O funeral do coração em Vulnicura
Ao nono registo de originais a islandesa Björk vê-se a braços com a excruciante separação do seu companheiro de 13 anos, que lhe serviu de mote às 9 canções do álbum – a dor e a angústia como tintas primárias de uma tela pintalgada de emoções contraditórias e exacerbadas, sempre comuns nestas histórias de desvinculação conjugal.
O sucessor de Biophilia (2011) chegou acidentalmente (e de forma pouco inocente, diga-se) à internet dois meses antes da data de lançamento prevista, obrigando a cantora a disponibilizá-lo oficialmente no iTunes e a procurar outra alternativa de celebrar meio século de vida que não com um novo capítulo discográfico.

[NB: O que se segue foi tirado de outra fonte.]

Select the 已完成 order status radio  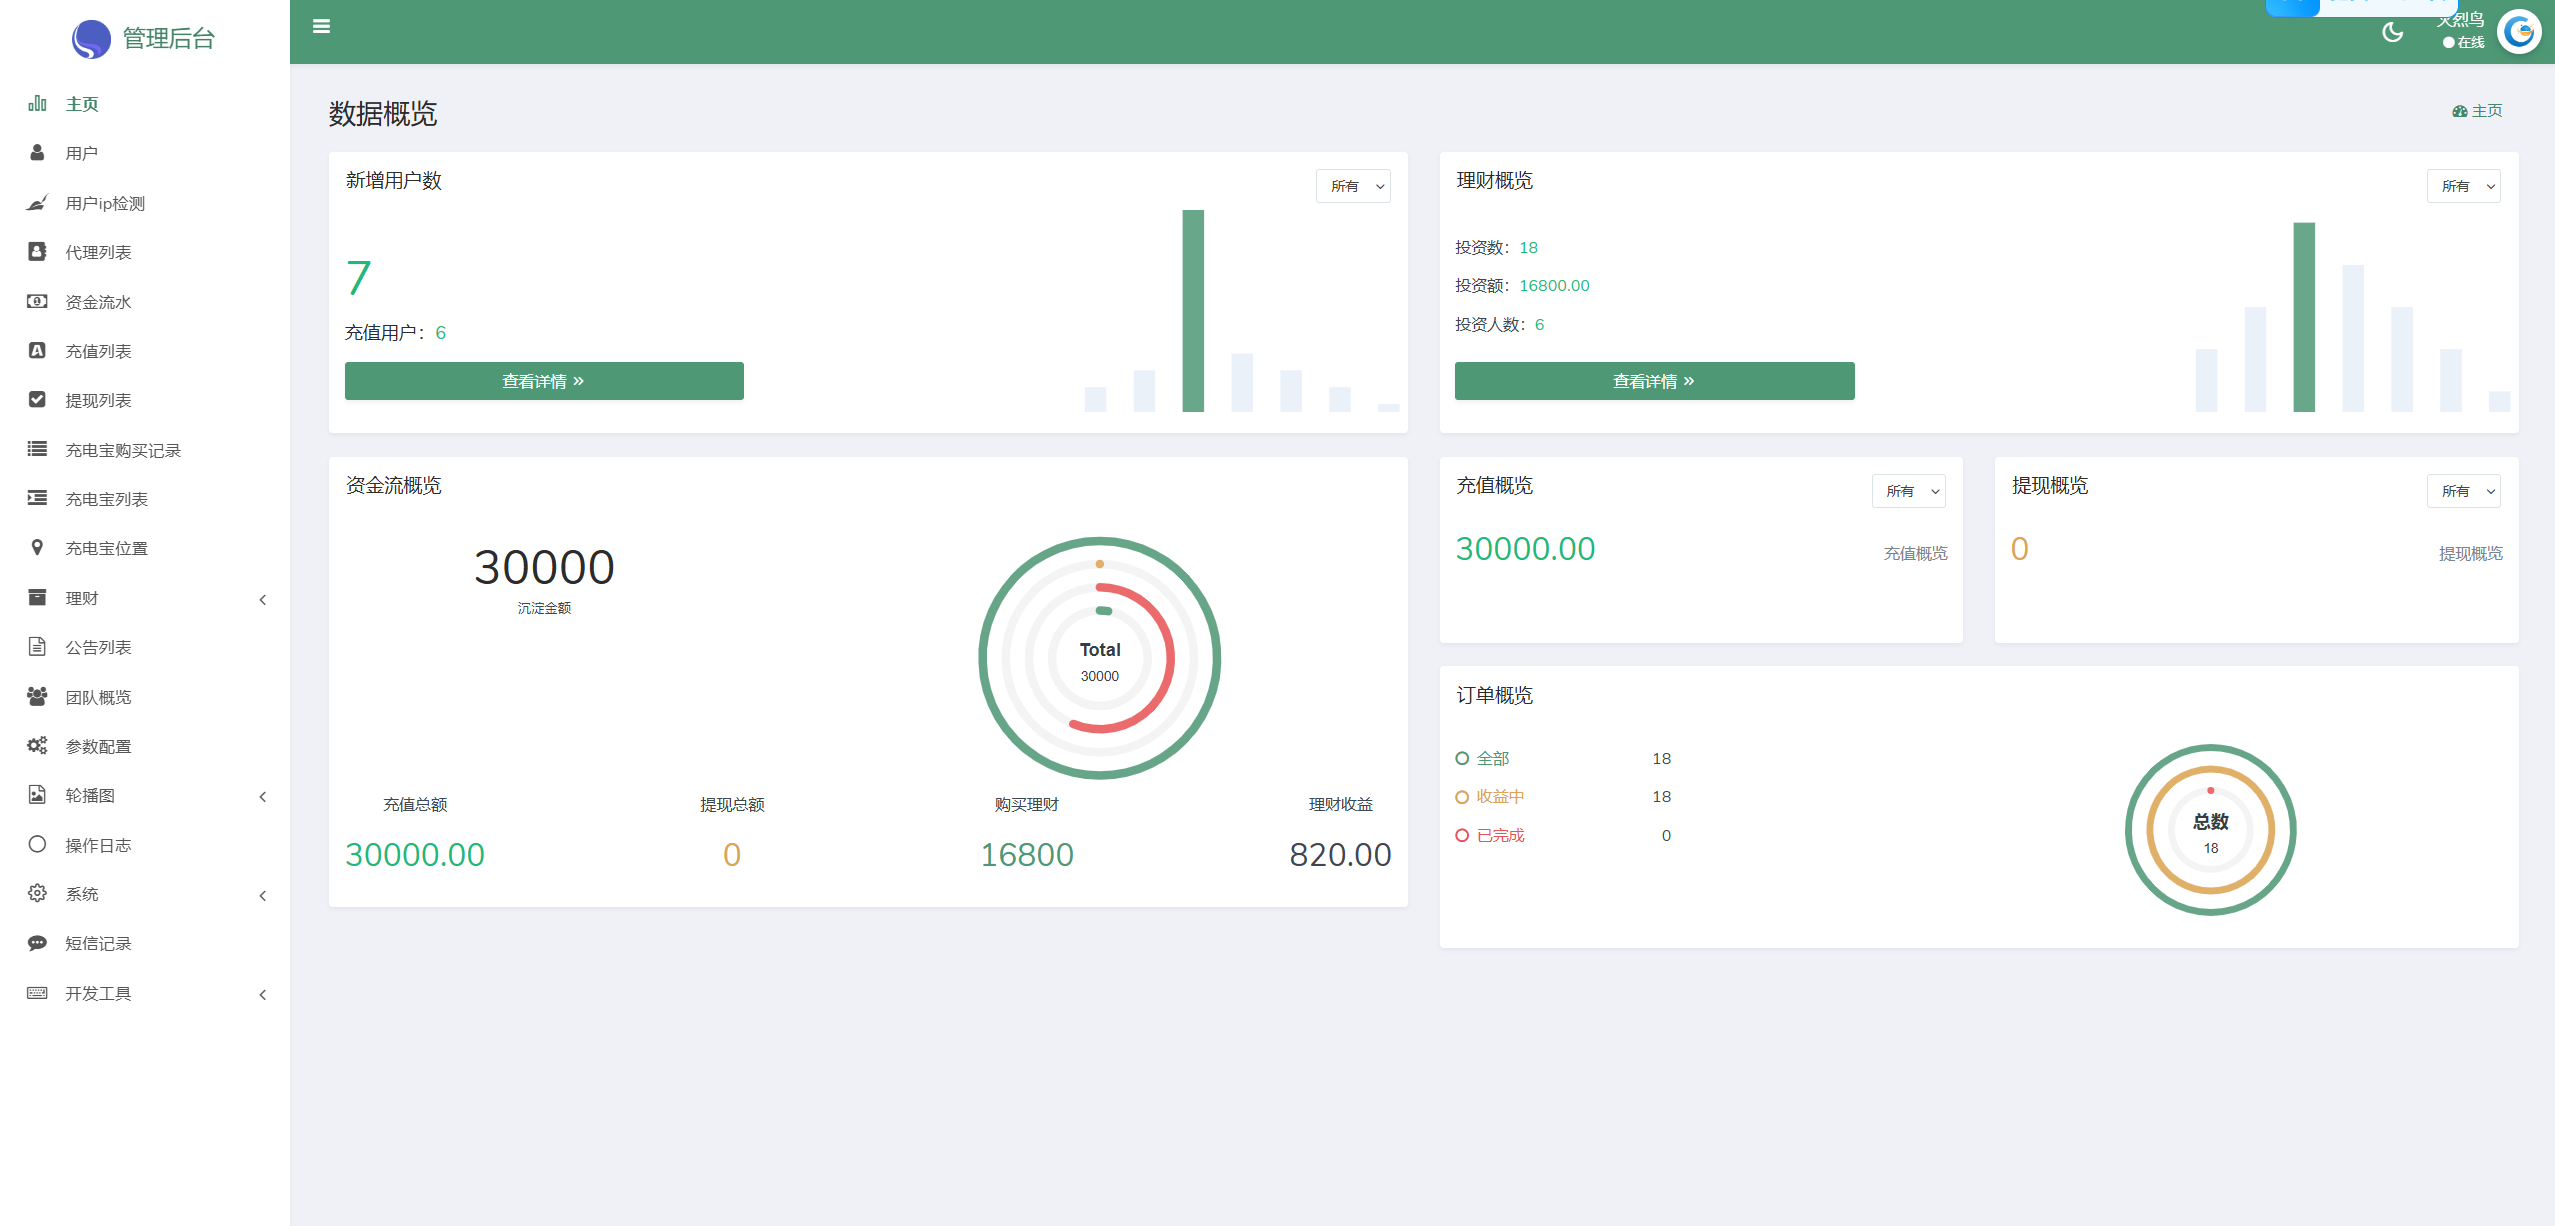[x=1462, y=835]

Vejamos o lado positivo: a antecipação da cura das feridas permitirá que estas sarem mais rapidamente e que o disco viva num estado de hype contínuo, por não ter ainda edição física.

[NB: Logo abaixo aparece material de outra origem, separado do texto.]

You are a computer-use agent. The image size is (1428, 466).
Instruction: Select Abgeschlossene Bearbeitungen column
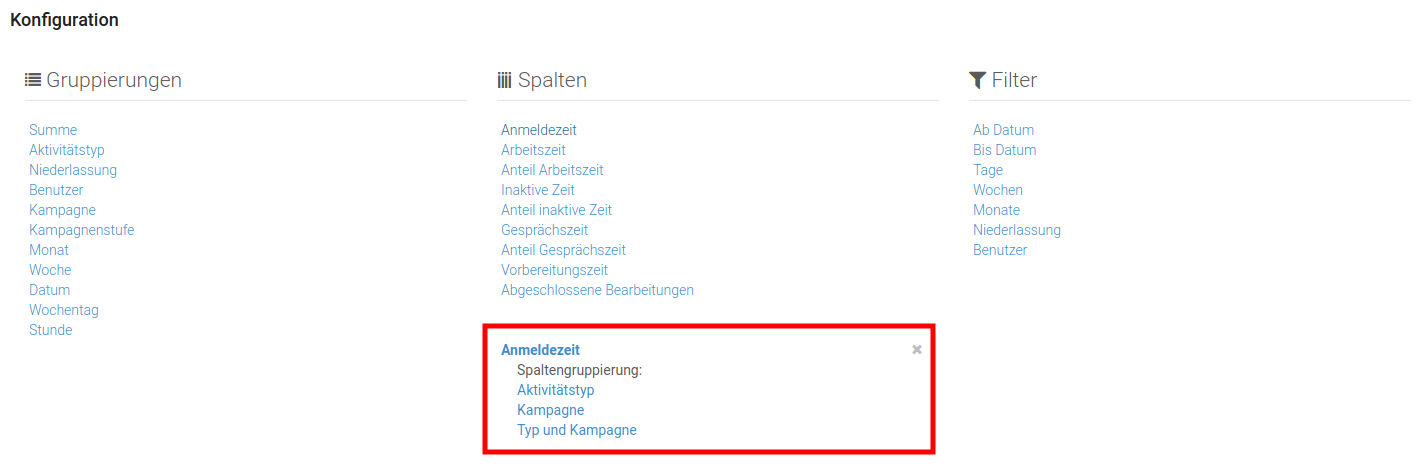(x=597, y=290)
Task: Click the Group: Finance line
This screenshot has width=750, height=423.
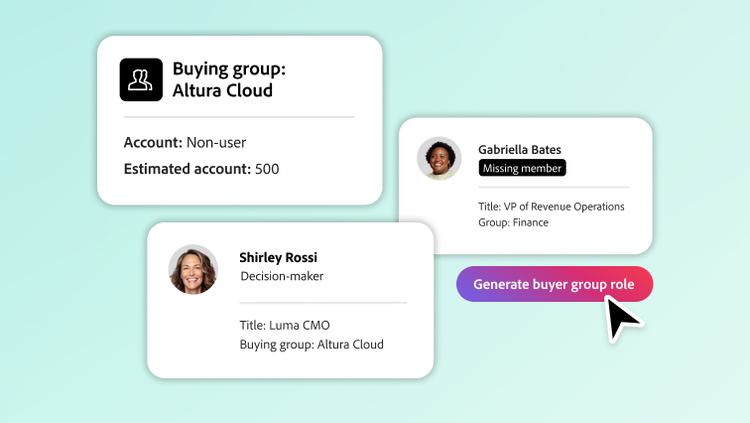Action: coord(513,223)
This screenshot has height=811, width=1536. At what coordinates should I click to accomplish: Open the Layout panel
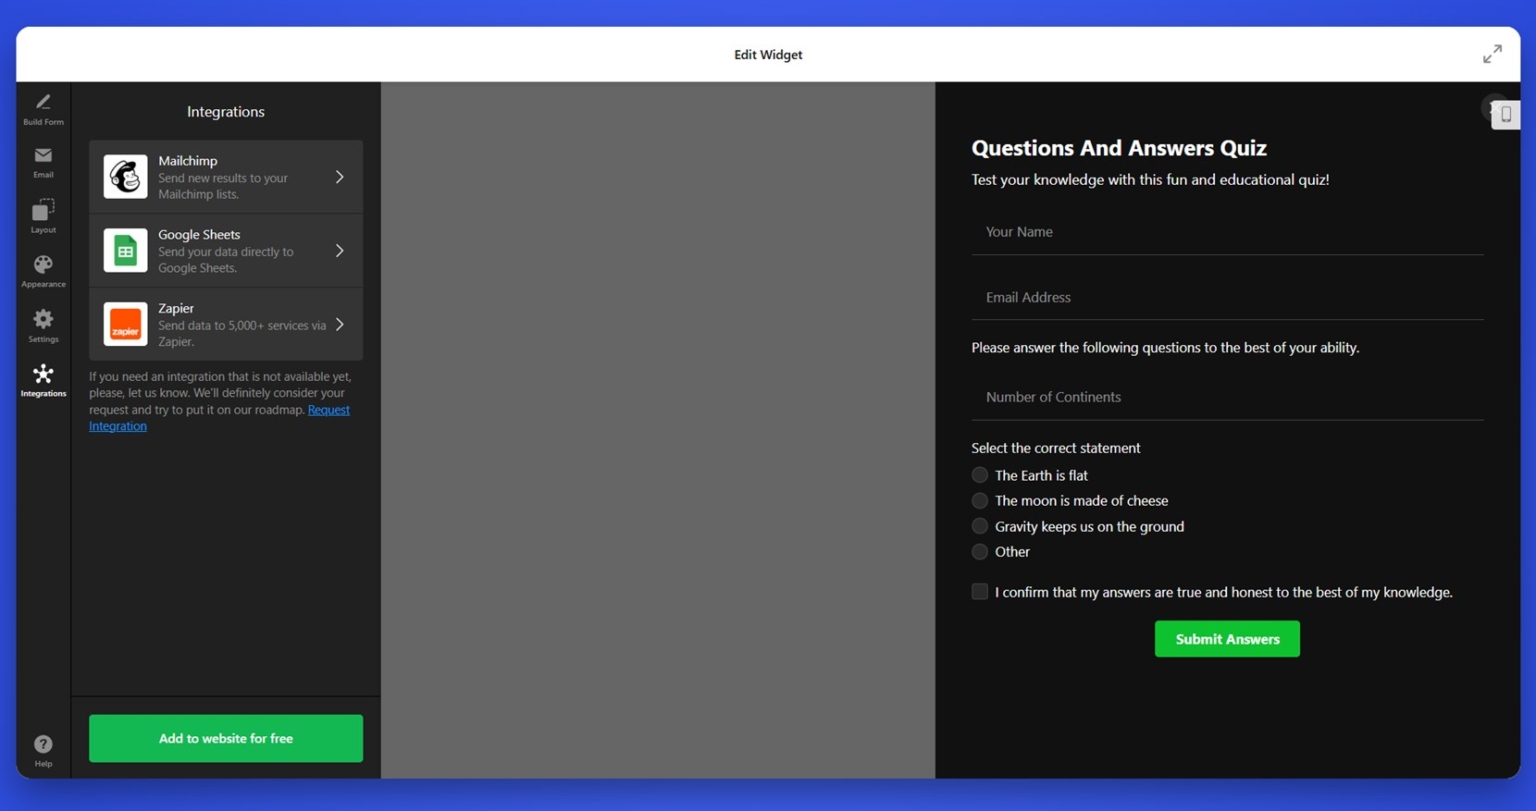(43, 216)
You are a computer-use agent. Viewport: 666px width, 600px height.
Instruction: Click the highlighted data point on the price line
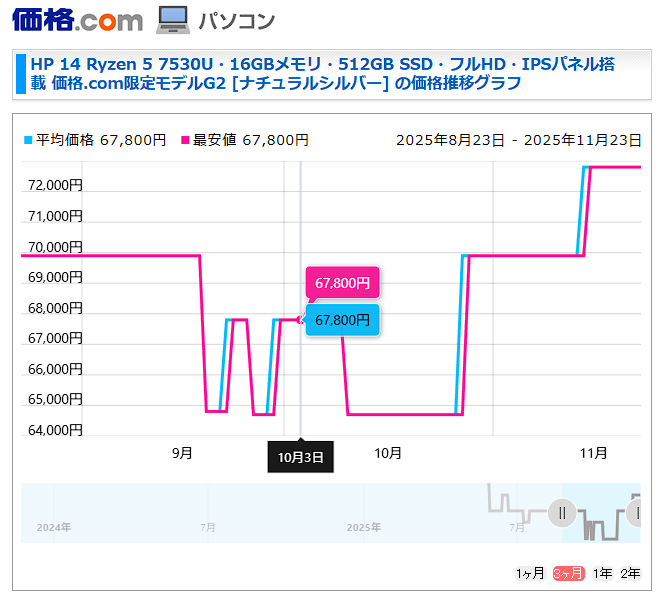tap(301, 320)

“Stonemilker” abre os filamentos de carne com um fabuloso arranjo de cordas e a necessidade latente de expurgar as emoções, as dela e as do conjugue, aparentemente empedernido e com sérias dificuldades de diálogo. “Show me emotional respect”; “I wish to sinchronyze our feelings”, clama a islandesa. São dois pedidos recorrentemente expressos ao longo do disco, demonstrando a necessidade latente de fazer o luto interior e de minimizar possíveis efeitos colaterais subjacentes a quem os rodeia.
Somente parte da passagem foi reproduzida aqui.